The basic notion: this game is supposed to reward good stakes-setting. That's sort of the point of it. To take a scene, dig down beneath the layers of what's going on, and say, "What if this is actually what it's all about?" The overall fiction of the game will follow a group of normal who help a messiah figure to liberate humanity from places called Factories in a post-apocalyptic future where they're held by aliens or mutants or whatever. The Apostles help the messiah to keep going when he/she's tired, disillusioned, wounded, etc. Whether they succeed at this is determined by how the conflicts in the game play out.

Players have a pool of dice - we'll say one of each of your polyhedrals - d4 through d20. After a Scene is brought to what looks like a Conflict of interest, each player offers up something at Stake. You then hand dice to other players - you can only roll a die you've been given, the pool is a resource you distribute.

You then roll against the GM or a target number set by the GM or whatever and compare your totals. If you win you gain or keep what's at stake, if you lose you lose it.

(Dataset items)
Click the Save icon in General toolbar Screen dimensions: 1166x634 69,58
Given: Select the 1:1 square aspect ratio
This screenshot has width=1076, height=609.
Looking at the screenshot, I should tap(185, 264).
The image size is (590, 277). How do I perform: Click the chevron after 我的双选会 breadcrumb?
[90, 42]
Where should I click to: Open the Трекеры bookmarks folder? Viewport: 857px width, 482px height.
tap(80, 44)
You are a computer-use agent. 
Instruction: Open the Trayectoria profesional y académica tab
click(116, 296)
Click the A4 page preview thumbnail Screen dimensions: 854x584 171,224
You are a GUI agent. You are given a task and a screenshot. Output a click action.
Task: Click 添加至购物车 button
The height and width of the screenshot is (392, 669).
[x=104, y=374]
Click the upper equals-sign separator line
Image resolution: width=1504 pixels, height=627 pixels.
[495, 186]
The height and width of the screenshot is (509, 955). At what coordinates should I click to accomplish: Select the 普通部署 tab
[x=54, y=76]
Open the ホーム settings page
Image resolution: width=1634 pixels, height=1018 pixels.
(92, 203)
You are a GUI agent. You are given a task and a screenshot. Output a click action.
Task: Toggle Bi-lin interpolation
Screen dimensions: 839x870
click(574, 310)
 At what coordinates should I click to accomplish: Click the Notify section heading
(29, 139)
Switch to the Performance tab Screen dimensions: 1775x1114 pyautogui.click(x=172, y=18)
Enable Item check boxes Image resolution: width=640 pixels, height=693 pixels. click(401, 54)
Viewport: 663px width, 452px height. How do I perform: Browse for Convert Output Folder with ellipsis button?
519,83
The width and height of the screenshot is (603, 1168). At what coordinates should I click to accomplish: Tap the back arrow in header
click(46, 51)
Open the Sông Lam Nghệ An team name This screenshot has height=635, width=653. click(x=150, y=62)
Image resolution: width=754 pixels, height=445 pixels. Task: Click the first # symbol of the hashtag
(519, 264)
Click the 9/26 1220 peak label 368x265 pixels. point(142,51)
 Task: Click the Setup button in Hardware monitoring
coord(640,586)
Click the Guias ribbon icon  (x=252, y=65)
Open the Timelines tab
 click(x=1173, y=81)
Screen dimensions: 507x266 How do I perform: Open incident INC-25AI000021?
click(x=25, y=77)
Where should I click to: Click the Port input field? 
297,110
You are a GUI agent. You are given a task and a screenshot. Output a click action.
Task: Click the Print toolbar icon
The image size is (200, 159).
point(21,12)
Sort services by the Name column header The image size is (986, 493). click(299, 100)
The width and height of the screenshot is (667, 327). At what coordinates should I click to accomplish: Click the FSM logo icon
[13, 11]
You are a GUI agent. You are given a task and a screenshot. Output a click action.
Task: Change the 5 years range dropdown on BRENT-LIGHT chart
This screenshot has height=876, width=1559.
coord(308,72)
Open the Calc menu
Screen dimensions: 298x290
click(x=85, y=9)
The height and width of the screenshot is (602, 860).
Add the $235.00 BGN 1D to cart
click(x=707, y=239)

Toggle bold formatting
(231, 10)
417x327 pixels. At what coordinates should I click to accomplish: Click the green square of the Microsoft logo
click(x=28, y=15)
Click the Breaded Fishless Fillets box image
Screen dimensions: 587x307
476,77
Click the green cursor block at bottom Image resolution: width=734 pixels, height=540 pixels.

### WORK TO COMPLETE
1 > List the conditions that the game description names as times when the Apostles help the messiah to keep going.
2 > In the records, take everything from the line containing "The image size is (590, 277)." down to the line containing "Click the A4", and put "Select" in place of "Open" throughout, with nothing else altered. Return only those lines.

### EXPECTED ANSWERS
1 >
- tired
- disillusioned
- wounded

2 >
The image size is (590, 277). How do I perform: Click the chevron after 我的双选会 breadcrumb?
[90, 42]
Where should I click to: Select the Трекеры bookmarks folder? Viewport: 857px width, 482px height.
tap(80, 44)
You are a computer-use agent. 
Instruction: Select the Trayectoria profesional y académica tab
click(116, 296)
Click the A4 page preview thumbnail Screen dimensions: 854x584 171,224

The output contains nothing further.